LESOTHO is confronting a dangerous paradox: as crime becomes more brazen, violent and organised, the very institution mandated to protect citizens is struggling to perform even its most basic functions.
The recent revelations by the Inspector of Police, Advocate Motlatsi Mapola, that the Lesotho Mounted Police Service (LMPS) is failing to meet all four of its core policing objectives should alarm every Mosotho.
At the heart of the problem is capacity. Poor training, entrenched corruption, weak leadership systems and chronic under-resourcing have hollowed out the LMPS from within. This is not a matter of isolated incompetence but of a system allowed to decay over many years. When murder dockets lie untouched for more than a decade, when firearms exhibits disappear from custody, and when police officers themselves are implicated in supplying weapons to criminals, the rule of law is not merely strained, it is totally expunged.
The absence of a functional forensic laboratory is perhaps the most glaring symbol of this collapse. Serious crimes cannot be investigated effectively without timely forensic evidence. The fact that Lesotho continues to rely on laboratories in South Africa is a costly and unreliable arrangement that has produced massive backlogs. Cases dating back to 2014 remain unresolved because samples were never analysed. Justice delayed is justice denied — not only to victims and their families, but also to accused persons left indefinitely in legal limbo.
What makes this failure especially troubling is that it is neither new nor unavoidable. The need for a local forensic laboratory has been repeatedly raised, and technical expertise exists within the country. Its continued absence reflects a failure of political prioritisation rather than any insurmountable technical barrier. In a context where the government routinely invokes security and stability, neglecting such basic investigative infrastructure is indefensible.
Equally disturbing is the state of training and professional standards within the police service. According to Adv Mapola, many officers assigned to investigations are simply not adequately trained. Poorly drafted dockets, unconstitutional evidence-gathering and procedural blunders have become so commonplace that High Court judges now regularly reprimand police officers in open court. This is not merely embarrassing; it fatally undermines prosecutions and emboldens criminals who know that the likelihood of conviction is slim.
The erosion of professionalism is closely intertwined with corruption. When officers deliberately sabotage cases or collude with criminals, policing ceases to be a public service and becomes a private enterprise. Reports of state firearms being stolen and sold by members of the security forces represent a catastrophic breach of public trust. It is impossible to combat armed crime when those entrusted with weapons are supplying the very networks they are meant to dismantle.
Oversight mechanisms, which should serve as a corrective, are themselves being systematically weakened. The Office of the Inspector of Police, established to ensure accountability within the LMPS, is critically understaffed and under-resourced. That an institution responsible for nationwide inspections operates with only four officers and no dedicated vehicle is nothing short of scandalous. Oversight without capacity is oversight in name only.

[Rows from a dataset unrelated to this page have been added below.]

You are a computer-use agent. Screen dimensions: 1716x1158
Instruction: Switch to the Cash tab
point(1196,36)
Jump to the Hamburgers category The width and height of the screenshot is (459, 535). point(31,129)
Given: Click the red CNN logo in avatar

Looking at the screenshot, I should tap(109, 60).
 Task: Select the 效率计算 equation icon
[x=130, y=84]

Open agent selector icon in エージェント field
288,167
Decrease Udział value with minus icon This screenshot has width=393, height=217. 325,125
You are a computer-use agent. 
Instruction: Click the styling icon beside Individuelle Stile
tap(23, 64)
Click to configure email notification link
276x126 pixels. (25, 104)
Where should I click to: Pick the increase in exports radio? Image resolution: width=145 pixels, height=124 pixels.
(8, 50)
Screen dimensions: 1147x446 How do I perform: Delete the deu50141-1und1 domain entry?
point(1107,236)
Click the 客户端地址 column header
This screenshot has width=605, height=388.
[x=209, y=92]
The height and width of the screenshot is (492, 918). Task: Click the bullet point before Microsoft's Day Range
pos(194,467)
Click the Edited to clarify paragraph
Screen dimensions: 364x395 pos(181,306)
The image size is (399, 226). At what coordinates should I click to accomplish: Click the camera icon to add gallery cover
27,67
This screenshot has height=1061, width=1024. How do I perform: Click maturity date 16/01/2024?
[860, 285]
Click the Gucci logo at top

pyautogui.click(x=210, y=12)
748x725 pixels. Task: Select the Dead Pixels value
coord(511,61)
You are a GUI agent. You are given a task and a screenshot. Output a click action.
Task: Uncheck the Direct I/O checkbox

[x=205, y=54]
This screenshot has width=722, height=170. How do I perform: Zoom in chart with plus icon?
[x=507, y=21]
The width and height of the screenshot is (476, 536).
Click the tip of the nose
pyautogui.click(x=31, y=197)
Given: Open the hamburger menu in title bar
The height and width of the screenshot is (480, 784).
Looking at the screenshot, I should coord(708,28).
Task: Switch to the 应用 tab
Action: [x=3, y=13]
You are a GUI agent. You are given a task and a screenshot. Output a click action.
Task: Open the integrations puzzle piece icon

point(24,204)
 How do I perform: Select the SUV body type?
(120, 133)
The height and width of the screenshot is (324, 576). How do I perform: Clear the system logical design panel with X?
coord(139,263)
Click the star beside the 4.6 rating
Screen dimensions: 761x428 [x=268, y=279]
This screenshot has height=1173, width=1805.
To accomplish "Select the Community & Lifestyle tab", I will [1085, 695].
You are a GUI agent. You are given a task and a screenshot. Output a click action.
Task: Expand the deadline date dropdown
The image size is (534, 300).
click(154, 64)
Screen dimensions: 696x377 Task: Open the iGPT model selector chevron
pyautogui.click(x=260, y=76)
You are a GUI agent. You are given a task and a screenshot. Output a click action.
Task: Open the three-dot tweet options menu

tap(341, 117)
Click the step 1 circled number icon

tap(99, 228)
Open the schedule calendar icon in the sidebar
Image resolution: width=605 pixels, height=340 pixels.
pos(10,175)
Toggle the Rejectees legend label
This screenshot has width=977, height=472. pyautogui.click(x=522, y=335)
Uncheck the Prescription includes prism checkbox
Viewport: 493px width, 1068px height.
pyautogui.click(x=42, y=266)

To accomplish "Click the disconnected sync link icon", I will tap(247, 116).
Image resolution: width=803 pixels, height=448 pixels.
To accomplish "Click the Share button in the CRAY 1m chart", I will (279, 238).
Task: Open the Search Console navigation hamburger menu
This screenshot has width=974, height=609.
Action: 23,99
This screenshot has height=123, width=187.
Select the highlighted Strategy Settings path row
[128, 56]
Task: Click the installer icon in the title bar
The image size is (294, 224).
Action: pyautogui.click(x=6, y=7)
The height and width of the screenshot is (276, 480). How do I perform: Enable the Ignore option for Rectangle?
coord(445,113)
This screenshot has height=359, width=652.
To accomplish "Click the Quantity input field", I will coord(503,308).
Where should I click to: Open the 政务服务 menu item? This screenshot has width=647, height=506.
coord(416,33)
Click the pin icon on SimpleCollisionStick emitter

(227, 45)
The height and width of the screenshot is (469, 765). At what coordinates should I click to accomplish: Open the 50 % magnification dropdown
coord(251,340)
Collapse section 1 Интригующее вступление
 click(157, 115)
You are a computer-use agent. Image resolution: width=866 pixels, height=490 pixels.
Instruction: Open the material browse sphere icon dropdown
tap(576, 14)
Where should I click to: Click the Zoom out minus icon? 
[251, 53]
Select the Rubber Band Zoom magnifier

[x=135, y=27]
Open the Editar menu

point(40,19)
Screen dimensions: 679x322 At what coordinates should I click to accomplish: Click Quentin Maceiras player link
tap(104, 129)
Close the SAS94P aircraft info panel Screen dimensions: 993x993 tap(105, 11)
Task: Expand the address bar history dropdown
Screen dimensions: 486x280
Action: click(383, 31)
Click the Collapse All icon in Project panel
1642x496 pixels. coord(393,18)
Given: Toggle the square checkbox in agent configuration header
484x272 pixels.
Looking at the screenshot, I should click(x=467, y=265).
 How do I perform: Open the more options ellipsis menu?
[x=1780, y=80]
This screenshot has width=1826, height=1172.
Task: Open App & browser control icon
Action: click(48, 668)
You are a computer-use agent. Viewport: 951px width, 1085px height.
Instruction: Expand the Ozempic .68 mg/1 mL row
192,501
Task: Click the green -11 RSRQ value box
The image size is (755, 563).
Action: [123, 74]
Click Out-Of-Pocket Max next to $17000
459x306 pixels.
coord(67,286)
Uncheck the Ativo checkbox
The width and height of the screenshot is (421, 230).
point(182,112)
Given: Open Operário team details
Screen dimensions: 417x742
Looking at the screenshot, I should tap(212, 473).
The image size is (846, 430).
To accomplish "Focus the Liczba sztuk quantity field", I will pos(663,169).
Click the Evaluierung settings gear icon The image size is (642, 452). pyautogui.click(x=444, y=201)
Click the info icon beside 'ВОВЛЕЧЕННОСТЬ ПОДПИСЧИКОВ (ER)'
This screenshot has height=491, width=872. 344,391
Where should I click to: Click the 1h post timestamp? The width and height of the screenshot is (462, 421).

The pending reforms under the Tenth Constitutional Amendment — including the establishment of an Independent Security Sector Oversight, Inspectorate and Complaints Authority — cannot come soon enough. Yet laws and structures alone will achieve little unless matched by genuine political will to get things done. Autonomy must be real, not symbolic, and oversight bodies must be adequately funded and protected from political interference.
Operational mismanagement further weakens crime prevention. The routine deployment of police officers to direct traffic — a responsibility that Adv Mapolsa said properly belongs to Traffic Commissioners — is a gross misuse of scarce human resources. While officers wave cars through intersections, stock theft syndicates operate with impunity and violent crimes go unsolved. This is not merely inefficient; it is maladministration, as Adv Mapola rightly observes.
Ultimately, the crisis within the LMPS reflects a broader failure of governance. Policing cannot succeed in isolation from the state that sustains it. Recruitment, training, equipment, forensic capacity and oversight all require sustained investment and strategic leadership. Short-term fixes and reactive rhetoric will not reverse years of neglect.
For ordinary citizens, the consequences are dire. Fear has become normalised. Communities lose faith in reporting crime. Vigilantism becomes tempting where formal justice fails. This is the slippery slope away from constitutional order and towards lawlessness.
If the government is serious about restoring safety, it must begin by restoring the integrity and capacity of the police service. That means confronting corruption without fear or favour, investing in skills and infrastructure, and empowering independent oversight.